BEDROOMS: The LPA observed the resident bedrooms, which were furnished appropriately with clean linens, appropriate furnishings and sufficient lighting. RESTROOMS: resident restrooms observed clean/sanitary and in operating condition. Restroom observed stocked with liquid soap and paper towels; appropriate hand-washing signs observed posted. COMMON SPACES: In the common areas, living room and dining room furniture observed to be in good condition. The appropriate licensing documents and infection control postings observed posted throughout the facility. The backyard observed hazardous free; with patio furniture for residents use. INFECTION CONTROL: During today’s visit, the LPA spoke with the Administrator regarding the facility’s infection control practices. Upon entry, the facility has a central entry point for symptom screening, temperature checks, and sanitation station. The LPA observed an adequate supply of Personal Protection Equipment (PPE) and the facility is able to obtain additional supplies as needed. The administrator's cleaning protocol is in place. Facility observed clean during todays visit.

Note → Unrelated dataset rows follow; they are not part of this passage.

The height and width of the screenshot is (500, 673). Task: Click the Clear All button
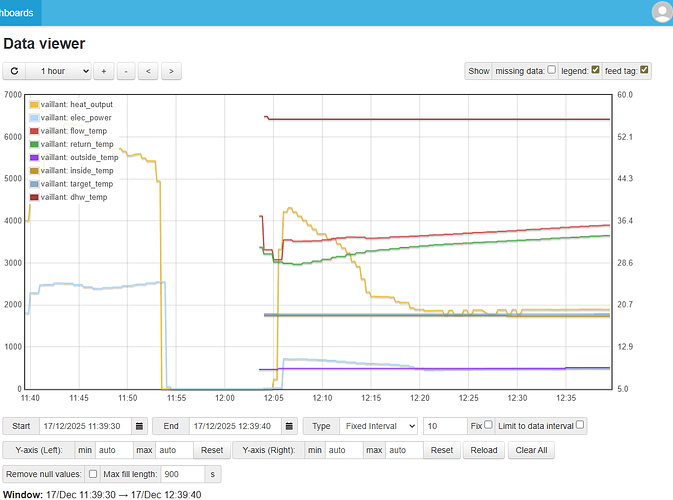coord(530,450)
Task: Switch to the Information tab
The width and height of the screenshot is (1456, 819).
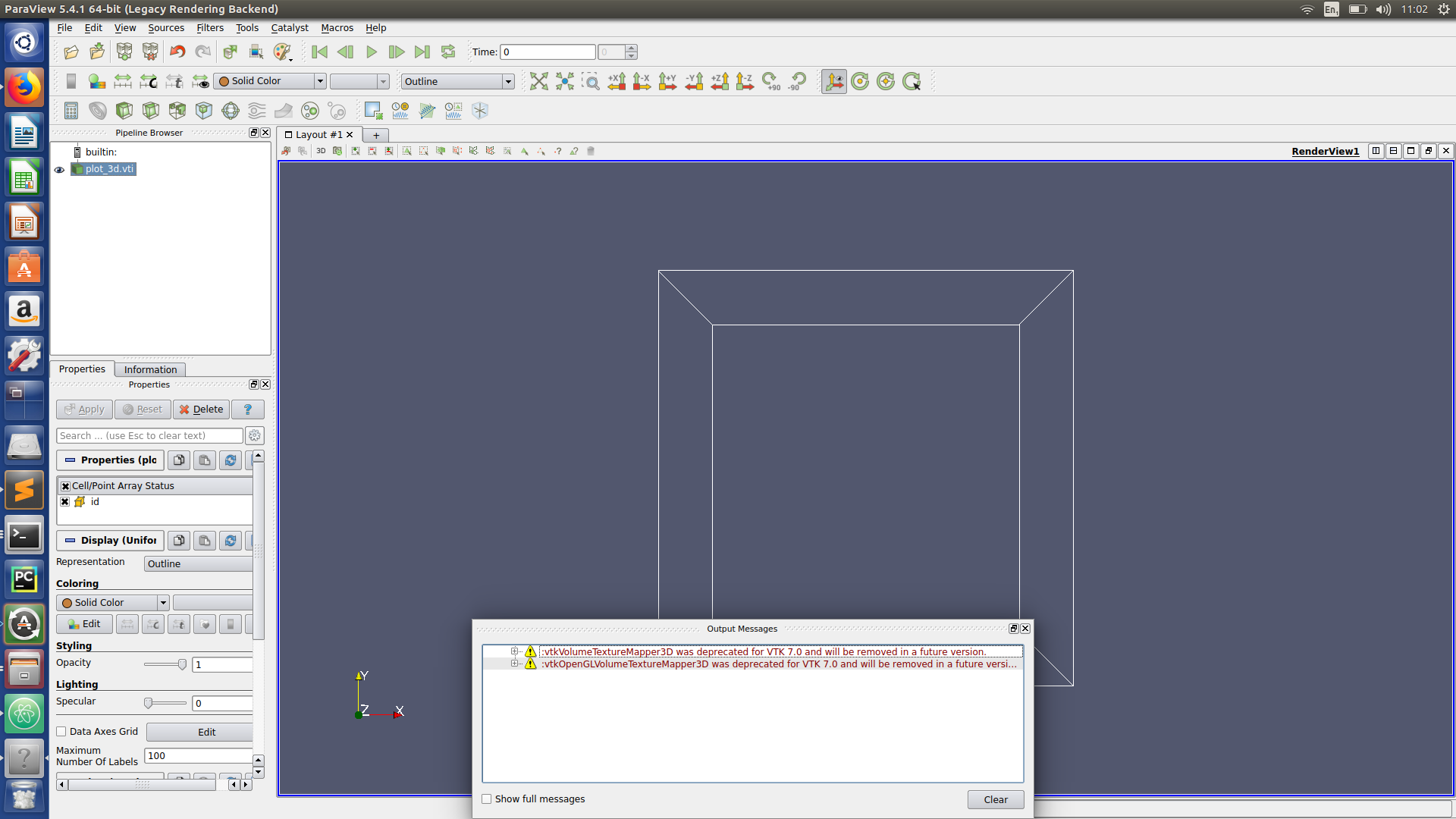Action: coord(150,369)
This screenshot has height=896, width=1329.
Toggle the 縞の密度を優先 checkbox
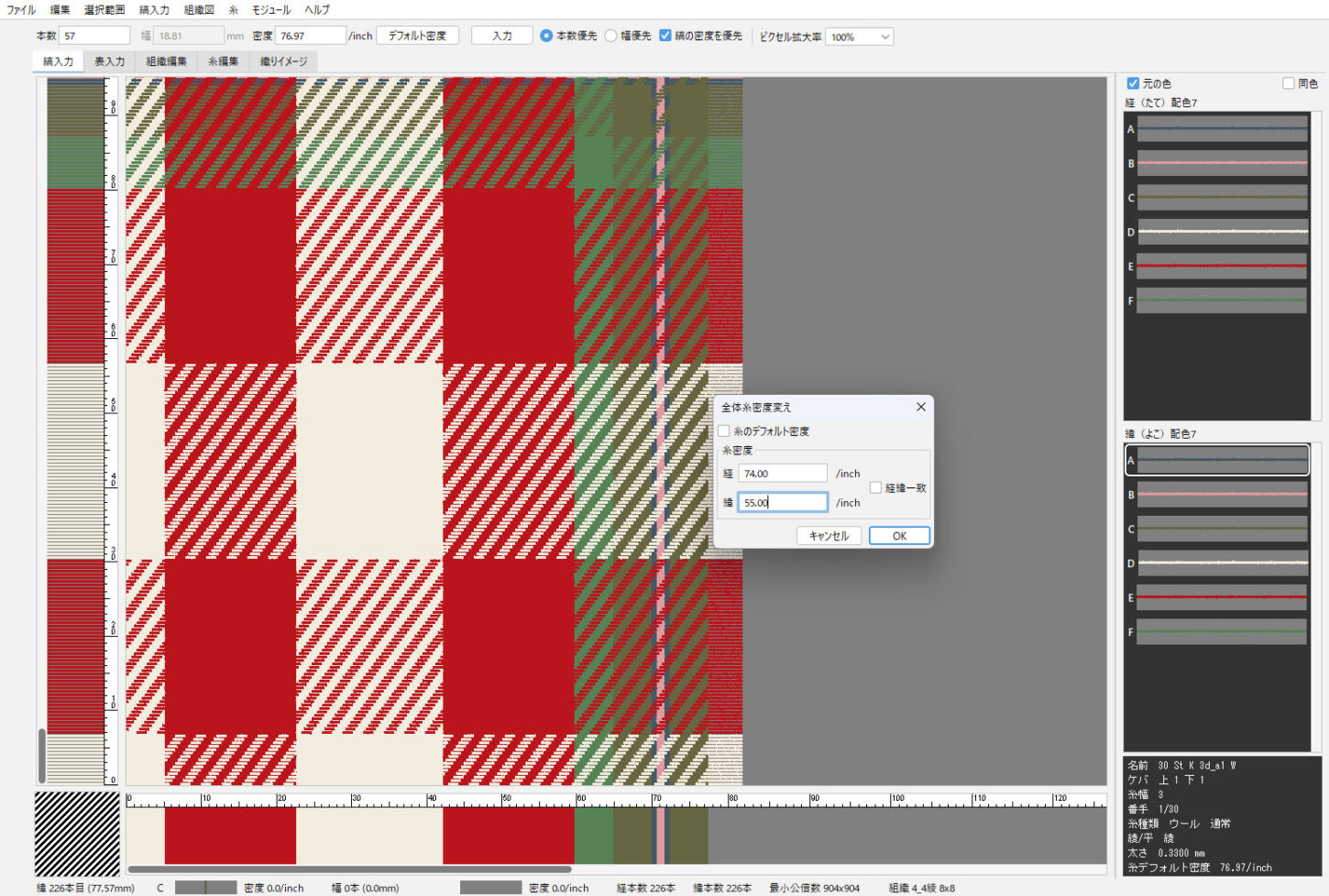click(665, 36)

If needed, the facility has the capacity to designate a single isolation room if the facility has a confirmed case of COVID-19. The facility does not have a confirmed case of COVID-19 at this time; however, the facility’s policies and procedures as it pertains to infection control appeared to be in compliance during todays visit. .
No deficiencies observed during todays visit. Exit interview conducted with Administrator.

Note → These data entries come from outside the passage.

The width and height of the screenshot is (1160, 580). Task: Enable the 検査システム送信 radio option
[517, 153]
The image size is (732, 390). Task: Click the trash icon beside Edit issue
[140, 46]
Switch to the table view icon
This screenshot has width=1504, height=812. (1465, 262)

Copy of report provide via email to Administrator.
SUPERVISOR'S NAME: Desaree PereraTELEPHONE: (818) 596-4347
LICENSING EVALUATOR NAME: Zabel ChochianTELEPHONE: (818) 419-5440
LICENSING EVALUATOR SIGNATURE:
DATE: 06/16/2022
I acknowledge receipt of this form and understand my licensing appeal rights as explained and received.
FACILITY REPRESENTATIVE SIGNATURE:
DATE: 06/16/2022
This report must be available at Child Care and Group Home facilities for public review for 3 years.